Al verlo, Isabel se quedó un poco parada. Diego no era tal y como le recordaba. Sus facciones eran más duras y parecía más alto. Algunos dicen que volvió a Teruel rico y al mando de un centenar de hombres; otros que pobre y solo, como un mendigo. Sea como fuere, después del viaje que se había pegado no debía estar en su mejor momento
Diego, en cambio, quedó deslumbrado. Isabel estaba guapísima con sus galas de novia. Tanto que el mosqueo se le quitó de golpe. No sabemos a ciencia cierta que hizo en sus años de aventuras, pero lo que sí es seguro es que había aprendido algo: Los besos en la boca, aparte de ser una guarrada, daban gustirrinín.
Bésame, Isabel, dijo cogiéndola bruscamente por la cintura mientras buscaba su boca. Ella se echó atrás, sobresaltada.
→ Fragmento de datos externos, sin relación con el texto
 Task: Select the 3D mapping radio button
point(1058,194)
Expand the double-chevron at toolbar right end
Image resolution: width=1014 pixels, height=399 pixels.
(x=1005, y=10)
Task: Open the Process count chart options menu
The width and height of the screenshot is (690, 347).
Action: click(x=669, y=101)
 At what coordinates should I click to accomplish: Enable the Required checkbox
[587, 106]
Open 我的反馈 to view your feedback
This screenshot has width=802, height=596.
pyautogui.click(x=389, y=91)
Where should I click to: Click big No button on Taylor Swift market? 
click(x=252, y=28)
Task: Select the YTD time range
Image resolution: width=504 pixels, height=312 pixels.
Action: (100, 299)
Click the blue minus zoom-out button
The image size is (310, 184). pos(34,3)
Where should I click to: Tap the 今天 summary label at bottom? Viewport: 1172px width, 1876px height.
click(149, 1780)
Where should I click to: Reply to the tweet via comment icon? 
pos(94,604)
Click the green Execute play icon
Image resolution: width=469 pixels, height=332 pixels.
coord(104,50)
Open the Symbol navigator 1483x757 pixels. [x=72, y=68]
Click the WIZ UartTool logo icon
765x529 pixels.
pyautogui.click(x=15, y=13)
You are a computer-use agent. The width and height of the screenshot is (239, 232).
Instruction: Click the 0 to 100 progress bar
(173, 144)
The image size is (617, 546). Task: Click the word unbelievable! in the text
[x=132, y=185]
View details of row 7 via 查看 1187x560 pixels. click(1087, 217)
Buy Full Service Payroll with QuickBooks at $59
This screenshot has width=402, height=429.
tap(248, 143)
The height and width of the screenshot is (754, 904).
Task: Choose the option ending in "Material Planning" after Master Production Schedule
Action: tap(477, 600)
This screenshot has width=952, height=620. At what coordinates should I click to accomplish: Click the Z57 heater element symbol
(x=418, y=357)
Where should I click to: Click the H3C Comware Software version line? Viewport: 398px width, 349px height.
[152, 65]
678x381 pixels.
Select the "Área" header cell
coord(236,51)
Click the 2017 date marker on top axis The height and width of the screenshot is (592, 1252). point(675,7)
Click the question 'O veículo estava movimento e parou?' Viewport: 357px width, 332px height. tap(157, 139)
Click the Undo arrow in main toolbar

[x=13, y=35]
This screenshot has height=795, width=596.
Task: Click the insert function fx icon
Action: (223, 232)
La educación sexual proporcionada por las ayas era muy deficiente y para Isabel los besos en la boca se entremezclaban misteriosamente con signos de pureza sanguinolentos que el de Azagra reconocería inmediatamente. Pero si me acabo de casar, contestó confusa.
No seas boba, mujer. Si te va a gustar, insistió él. A Isabel, desconcertada, se le agolparon en la memoria aquellos cinco años de resistencia pasiva en solitario y, sin poder evitarlo, se puso baturra: Para bobo, tú. A buenas horas apareces, dijo.
Las consuegras reclaman a Isabel y los amantes no tienen tiempo de más. En la puerta de la casa que ahora es la de Isabel, Diego cae fulminado. Su corazón enamorado no ha podido superar el rechazo de Isabel.
Al día siguiente, una mujer velada se presenta en el funeral de Diego. Es Isabel que, resueltas sus dudas en la noche de bodas, se arrepiente de no haberle dado el simple beso que le pedía. Así que se acerca al féretro y, mientras está besando los labios fríos del cadáver, cae desplomada sobre él. Ha muerto de amor.
Era el siglo XIII en Teruel. Si hubiera sido el XXI, el CSI hubiera averiguado rápidamente por qué medio actuó el amor. Quizá un virus extraño contraído por Diego o una malformación congénita de alguna válvula cardiaca. Hoy las ciencias adelantan que es una barbaridad. Pero, aún así, en muchos lugares del mundo todavía siguen muriendo chiquillos solo porque se han enamorado como bobos.
En todos los lugares del mundo donde las mujeres siguen considerándose seres que deben ser gobernados.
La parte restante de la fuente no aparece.